* _Short problem_
Reproduce verbatim the portion of the items that begins with the line containing "Where should I click to: Expand" and continues through the final item, with both ends included. Omit the pictures from your reproduction.

::::::::::

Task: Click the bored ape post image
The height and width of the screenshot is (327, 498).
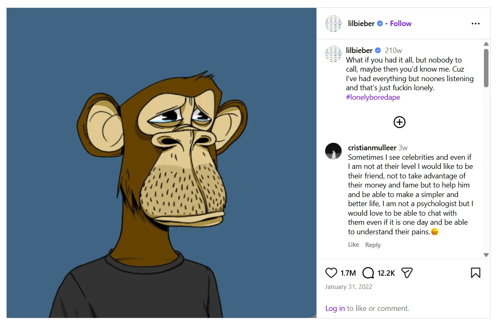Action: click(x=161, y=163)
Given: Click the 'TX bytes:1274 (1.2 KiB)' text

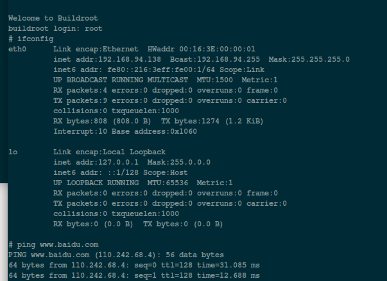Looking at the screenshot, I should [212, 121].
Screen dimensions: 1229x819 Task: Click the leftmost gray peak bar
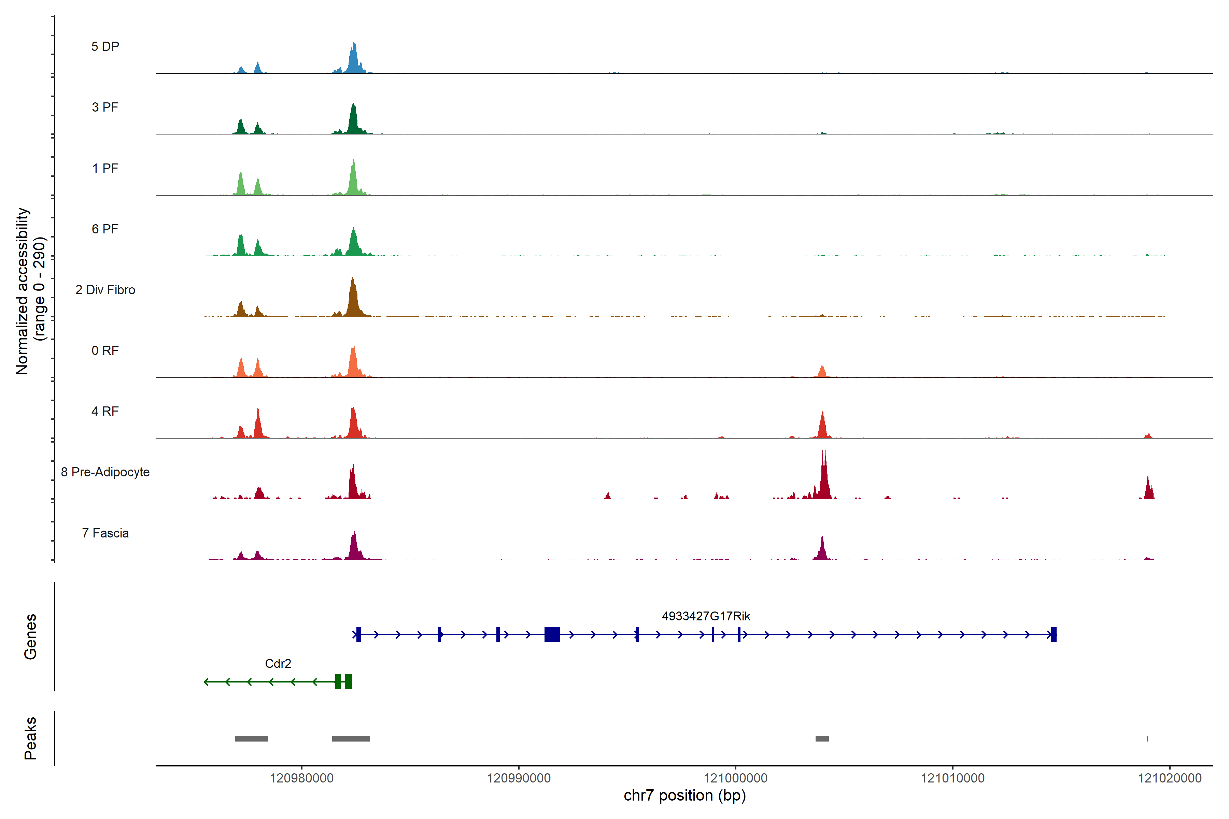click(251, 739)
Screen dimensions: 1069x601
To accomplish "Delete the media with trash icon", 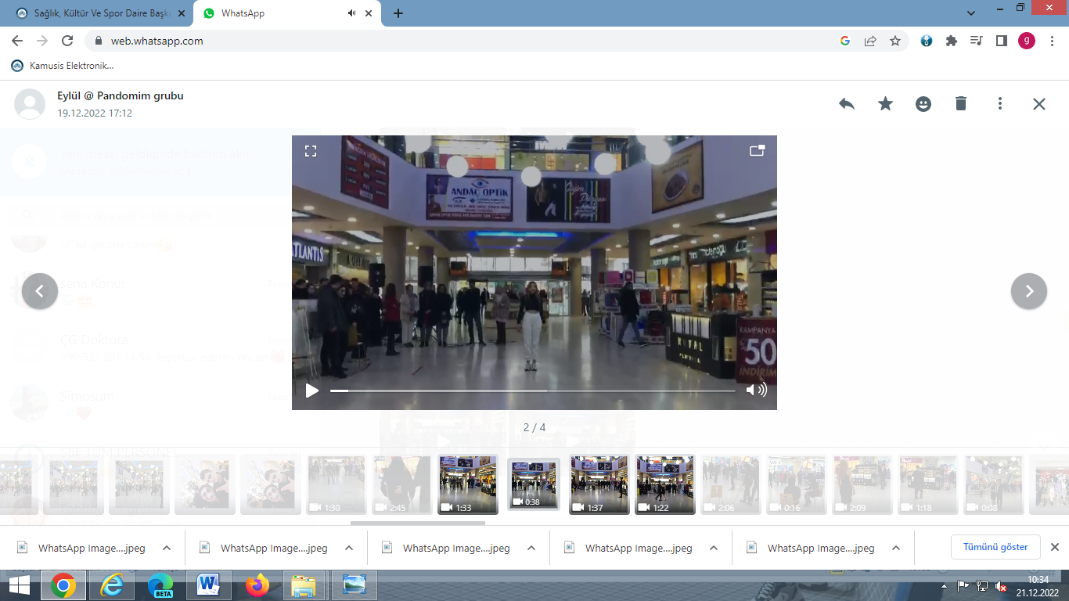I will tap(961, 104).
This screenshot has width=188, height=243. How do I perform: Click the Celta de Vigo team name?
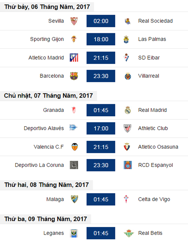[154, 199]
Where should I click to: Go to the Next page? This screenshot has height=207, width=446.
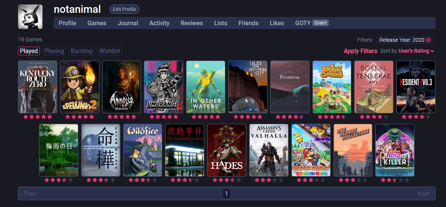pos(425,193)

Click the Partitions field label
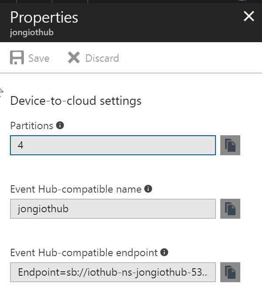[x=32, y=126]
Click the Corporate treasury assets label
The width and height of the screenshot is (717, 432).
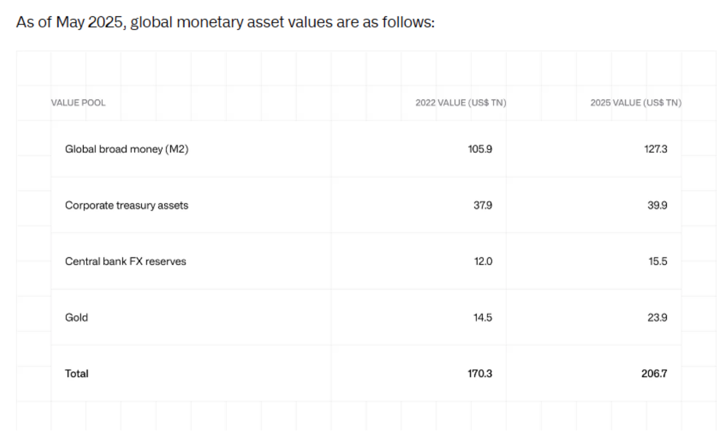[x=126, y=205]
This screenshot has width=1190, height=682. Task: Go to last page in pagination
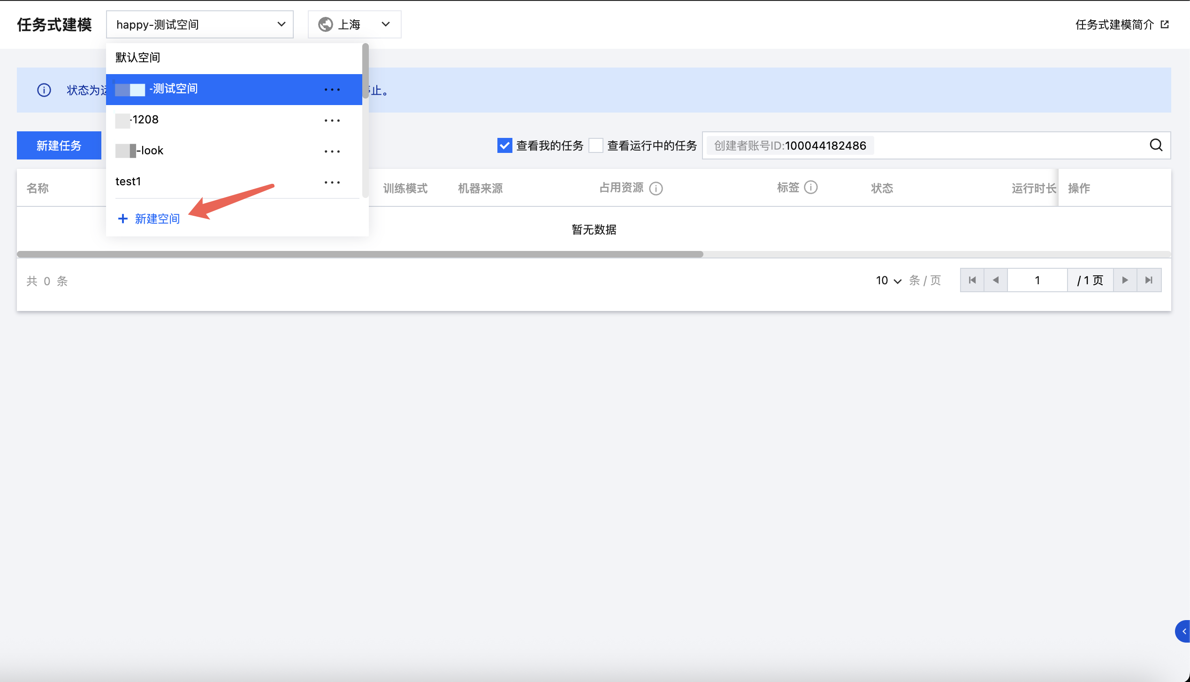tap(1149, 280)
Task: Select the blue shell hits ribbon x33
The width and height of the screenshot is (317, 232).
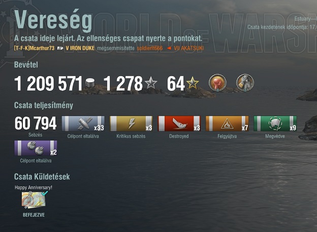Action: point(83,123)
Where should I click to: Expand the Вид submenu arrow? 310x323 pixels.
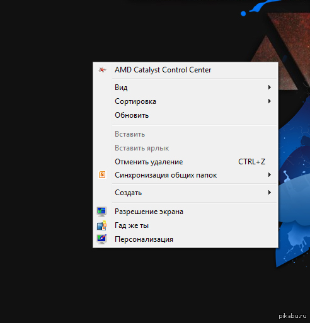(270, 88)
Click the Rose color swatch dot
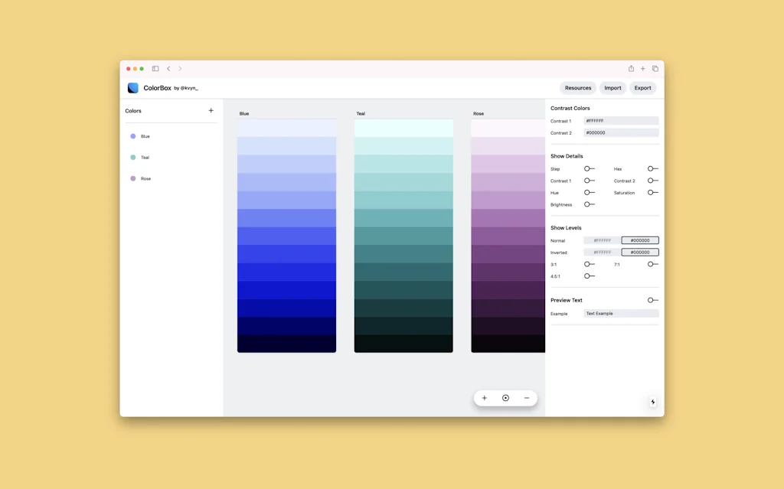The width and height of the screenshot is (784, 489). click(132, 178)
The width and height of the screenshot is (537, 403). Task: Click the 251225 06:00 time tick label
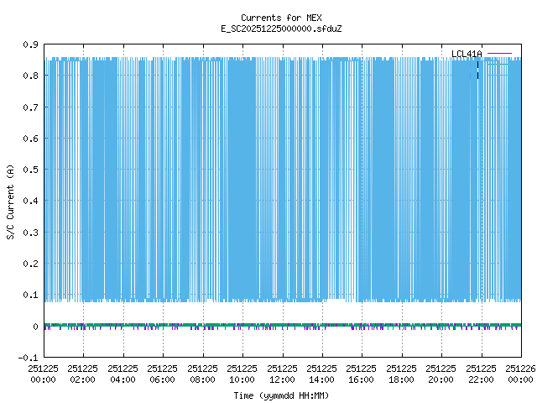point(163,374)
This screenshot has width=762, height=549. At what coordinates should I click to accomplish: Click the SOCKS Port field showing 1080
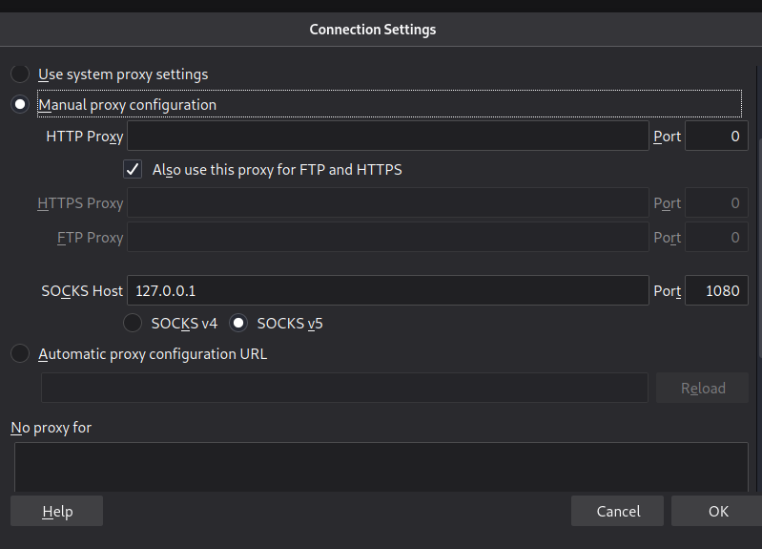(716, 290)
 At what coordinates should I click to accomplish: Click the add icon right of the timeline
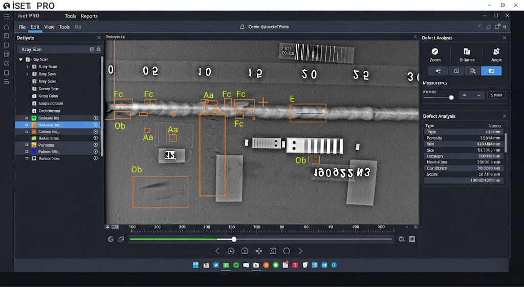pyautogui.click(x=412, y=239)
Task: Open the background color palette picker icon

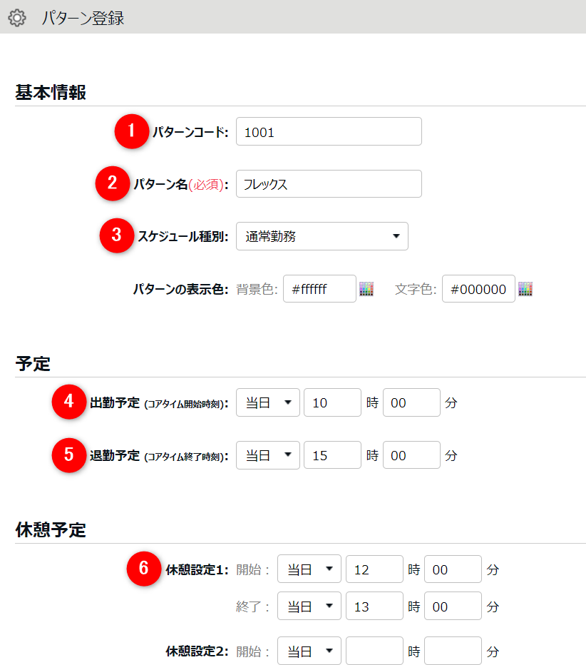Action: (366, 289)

::::::::::

* _Task result_
Where should I click to: Expand the Вид submenu arrow? 310x323 pixels.
(270, 88)
Click the Rose color swatch dot
The width and height of the screenshot is (784, 489). click(132, 178)
The width and height of the screenshot is (537, 403). Task: Click the 251225 06:00 time tick label
point(163,374)
This screenshot has width=762, height=549. At what coordinates should I click to accomplish: Click the SOCKS Port field showing 1080
(716, 290)
 At what coordinates should I click to accomplish: Click the add icon right of the timeline
pyautogui.click(x=412, y=239)
Task: Open the background color palette picker icon

Action: (366, 289)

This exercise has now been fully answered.